### SUPPLIED MATERIAL

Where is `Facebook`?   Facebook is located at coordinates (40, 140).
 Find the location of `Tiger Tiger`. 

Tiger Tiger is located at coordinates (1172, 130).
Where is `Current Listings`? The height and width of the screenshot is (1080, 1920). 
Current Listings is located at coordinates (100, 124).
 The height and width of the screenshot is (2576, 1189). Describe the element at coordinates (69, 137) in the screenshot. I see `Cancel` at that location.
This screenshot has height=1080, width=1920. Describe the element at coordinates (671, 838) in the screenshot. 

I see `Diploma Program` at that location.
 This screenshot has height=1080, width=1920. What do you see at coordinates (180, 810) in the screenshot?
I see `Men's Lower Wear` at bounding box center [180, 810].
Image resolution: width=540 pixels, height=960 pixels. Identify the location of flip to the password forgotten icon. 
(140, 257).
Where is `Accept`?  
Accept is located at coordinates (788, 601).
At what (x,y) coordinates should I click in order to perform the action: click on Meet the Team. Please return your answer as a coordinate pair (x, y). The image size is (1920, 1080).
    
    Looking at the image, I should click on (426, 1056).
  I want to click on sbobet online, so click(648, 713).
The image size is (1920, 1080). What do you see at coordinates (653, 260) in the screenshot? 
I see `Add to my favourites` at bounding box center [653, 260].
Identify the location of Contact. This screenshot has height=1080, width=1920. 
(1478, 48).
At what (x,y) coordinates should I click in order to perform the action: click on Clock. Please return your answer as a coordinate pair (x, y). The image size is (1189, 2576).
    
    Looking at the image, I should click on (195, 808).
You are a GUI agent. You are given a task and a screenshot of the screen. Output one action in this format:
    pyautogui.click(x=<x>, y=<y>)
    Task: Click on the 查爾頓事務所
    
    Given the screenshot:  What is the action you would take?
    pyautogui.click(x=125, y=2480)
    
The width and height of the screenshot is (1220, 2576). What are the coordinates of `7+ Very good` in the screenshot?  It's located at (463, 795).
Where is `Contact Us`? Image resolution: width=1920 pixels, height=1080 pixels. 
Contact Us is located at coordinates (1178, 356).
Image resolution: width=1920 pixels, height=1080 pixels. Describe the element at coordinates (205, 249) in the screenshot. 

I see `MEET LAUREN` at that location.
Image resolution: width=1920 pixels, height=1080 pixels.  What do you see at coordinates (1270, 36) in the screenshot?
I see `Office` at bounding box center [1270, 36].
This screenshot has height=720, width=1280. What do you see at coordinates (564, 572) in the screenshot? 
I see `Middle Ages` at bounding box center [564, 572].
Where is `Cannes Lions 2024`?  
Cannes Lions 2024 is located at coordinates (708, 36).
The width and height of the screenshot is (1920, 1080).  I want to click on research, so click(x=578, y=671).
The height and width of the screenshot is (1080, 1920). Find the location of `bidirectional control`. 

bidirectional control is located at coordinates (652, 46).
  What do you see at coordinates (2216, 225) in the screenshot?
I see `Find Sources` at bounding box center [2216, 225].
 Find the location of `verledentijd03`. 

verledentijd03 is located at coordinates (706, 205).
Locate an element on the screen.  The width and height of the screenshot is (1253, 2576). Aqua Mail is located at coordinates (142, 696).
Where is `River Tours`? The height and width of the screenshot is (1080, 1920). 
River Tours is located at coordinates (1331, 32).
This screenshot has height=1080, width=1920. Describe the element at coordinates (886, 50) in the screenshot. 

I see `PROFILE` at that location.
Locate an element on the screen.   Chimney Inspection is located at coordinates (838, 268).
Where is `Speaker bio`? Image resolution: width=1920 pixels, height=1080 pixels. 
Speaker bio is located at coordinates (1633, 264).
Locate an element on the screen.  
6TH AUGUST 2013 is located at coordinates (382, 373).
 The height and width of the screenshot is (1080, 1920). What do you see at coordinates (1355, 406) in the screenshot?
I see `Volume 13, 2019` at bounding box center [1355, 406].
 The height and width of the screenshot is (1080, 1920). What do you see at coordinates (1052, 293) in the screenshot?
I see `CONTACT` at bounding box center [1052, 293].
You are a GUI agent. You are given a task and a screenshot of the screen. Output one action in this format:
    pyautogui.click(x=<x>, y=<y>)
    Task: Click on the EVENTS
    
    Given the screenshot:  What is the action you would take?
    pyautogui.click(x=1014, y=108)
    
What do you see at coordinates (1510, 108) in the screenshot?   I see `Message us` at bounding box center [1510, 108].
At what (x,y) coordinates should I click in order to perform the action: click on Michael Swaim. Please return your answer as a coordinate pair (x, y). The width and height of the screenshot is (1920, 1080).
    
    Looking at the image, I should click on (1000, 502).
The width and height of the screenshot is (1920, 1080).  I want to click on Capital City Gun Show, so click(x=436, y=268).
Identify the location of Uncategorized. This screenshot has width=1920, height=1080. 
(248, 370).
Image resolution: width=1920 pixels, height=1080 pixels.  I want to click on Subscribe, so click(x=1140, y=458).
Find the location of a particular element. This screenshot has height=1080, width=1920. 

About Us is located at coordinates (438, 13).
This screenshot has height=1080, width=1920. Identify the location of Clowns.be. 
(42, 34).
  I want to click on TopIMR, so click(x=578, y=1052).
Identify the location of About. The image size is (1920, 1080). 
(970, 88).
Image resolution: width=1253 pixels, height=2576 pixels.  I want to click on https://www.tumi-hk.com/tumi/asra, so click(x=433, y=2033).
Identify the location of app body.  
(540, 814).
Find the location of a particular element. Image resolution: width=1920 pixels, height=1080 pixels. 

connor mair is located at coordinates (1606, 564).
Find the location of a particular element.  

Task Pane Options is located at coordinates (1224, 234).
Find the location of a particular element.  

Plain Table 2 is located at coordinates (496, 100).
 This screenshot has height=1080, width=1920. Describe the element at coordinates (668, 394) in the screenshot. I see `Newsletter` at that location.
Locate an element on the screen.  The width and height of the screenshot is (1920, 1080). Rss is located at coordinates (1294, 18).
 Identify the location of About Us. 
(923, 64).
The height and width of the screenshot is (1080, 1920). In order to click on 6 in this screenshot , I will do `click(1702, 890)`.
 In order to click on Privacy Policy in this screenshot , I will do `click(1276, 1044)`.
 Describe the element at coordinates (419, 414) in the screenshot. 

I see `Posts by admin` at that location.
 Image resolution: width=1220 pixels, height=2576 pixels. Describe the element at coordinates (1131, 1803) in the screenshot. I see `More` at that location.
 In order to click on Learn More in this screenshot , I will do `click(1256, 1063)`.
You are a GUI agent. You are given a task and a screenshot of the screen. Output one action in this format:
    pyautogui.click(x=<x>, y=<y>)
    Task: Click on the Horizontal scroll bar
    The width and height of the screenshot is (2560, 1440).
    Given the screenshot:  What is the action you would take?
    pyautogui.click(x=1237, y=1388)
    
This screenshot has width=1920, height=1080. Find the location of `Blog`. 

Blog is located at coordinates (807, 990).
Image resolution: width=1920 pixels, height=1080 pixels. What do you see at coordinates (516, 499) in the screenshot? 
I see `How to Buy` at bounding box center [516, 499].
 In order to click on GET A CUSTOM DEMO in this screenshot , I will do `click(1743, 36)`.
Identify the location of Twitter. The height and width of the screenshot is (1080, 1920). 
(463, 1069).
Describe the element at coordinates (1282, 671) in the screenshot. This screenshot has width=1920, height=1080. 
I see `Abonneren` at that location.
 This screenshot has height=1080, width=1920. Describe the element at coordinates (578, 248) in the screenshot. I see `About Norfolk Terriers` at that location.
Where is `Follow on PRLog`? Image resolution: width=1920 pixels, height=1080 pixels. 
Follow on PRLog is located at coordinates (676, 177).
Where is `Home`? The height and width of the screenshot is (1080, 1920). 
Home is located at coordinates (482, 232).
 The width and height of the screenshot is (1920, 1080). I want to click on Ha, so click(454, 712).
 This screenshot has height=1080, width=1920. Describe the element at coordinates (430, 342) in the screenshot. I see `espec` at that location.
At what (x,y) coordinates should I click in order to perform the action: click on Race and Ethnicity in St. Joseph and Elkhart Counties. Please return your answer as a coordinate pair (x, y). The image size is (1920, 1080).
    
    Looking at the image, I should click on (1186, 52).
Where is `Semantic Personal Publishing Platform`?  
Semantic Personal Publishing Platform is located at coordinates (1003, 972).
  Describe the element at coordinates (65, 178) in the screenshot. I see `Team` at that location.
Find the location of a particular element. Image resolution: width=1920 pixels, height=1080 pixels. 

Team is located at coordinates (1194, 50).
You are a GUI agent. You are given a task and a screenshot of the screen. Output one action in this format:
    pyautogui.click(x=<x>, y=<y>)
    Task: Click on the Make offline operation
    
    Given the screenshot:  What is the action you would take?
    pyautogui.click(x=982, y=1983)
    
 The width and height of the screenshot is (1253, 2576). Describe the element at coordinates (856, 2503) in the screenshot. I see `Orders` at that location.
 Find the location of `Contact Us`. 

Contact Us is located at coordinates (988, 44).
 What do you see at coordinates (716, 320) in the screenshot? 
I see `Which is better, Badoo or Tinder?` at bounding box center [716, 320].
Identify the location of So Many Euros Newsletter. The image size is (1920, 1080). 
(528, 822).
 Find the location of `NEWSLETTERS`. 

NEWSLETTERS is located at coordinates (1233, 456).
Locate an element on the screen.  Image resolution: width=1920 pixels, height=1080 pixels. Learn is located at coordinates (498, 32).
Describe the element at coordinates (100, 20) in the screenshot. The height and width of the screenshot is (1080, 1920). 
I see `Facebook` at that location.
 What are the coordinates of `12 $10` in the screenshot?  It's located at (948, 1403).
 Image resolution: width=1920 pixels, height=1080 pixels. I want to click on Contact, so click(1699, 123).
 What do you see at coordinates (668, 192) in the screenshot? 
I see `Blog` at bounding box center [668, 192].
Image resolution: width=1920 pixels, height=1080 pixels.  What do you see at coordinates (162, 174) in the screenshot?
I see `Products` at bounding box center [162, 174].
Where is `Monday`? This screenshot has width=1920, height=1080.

### STATED EXERCISE
Recast the lines of the material above, starting at the line that contains "click on Michael" and ending at the line that contains "In order to click on Privacy", as a JSON list of strings. Use one string per line and leave out blank lines.

### OUTPUT
[
  "At what (x,y) coordinates should I click in order to perform the action: click on Michael Swaim. Please return your answer as a coordinate pair (x, y). The width and height of the screenshot is (1920, 1080).",
  "    Looking at the image, I should click on (1000, 502).",
  "The width and height of the screenshot is (1920, 1080).  I want to click on Capital City Gun Show, so click(x=436, y=268).",
  "Identify the location of Uncategorized. This screenshot has width=1920, height=1080. ",
  "(248, 370).",
  "Image resolution: width=1920 pixels, height=1080 pixels.  I want to click on Subscribe, so click(x=1140, y=458).",
  "Find the location of a particular element. This screenshot has height=1080, width=1920. ",
  "About Us is located at coordinates (438, 13).",
  "This screenshot has height=1080, width=1920. Identify the location of Clowns.be. ",
  "(42, 34).",
  "  I want to click on TopIMR, so click(x=578, y=1052).",
  "Identify the location of About. The image size is (1920, 1080). ",
  "(970, 88).",
  "Image resolution: width=1253 pixels, height=2576 pixels.  I want to click on https://www.tumi-hk.com/tumi/asra, so click(x=433, y=2033).",
  "Identify the location of app body.  ",
  "(540, 814).",
  "Find the location of a particular element. Image resolution: width=1920 pixels, height=1080 pixels. ",
  "connor mair is located at coordinates (1606, 564).",
  "Find the location of a particular element.  ",
  "Task Pane Options is located at coordinates (1224, 234).",
  "Find the location of a particular element.  ",
  "Plain Table 2 is located at coordinates (496, 100).",
  " This screenshot has height=1080, width=1920. Describe the element at coordinates (668, 394) in the screenshot. I see `Newsletter` at that location.",
  "Locate an element on the screen.  The width and height of the screenshot is (1920, 1080). Rss is located at coordinates (1294, 18).",
  " Identify the location of About Us. ",
  "(923, 64).",
  "The height and width of the screenshot is (1080, 1920). In order to click on 6 in this screenshot , I will do `click(1702, 890)`.",
  " In order to click on Privacy Policy in this screenshot , I will do `click(1276, 1044)`."
]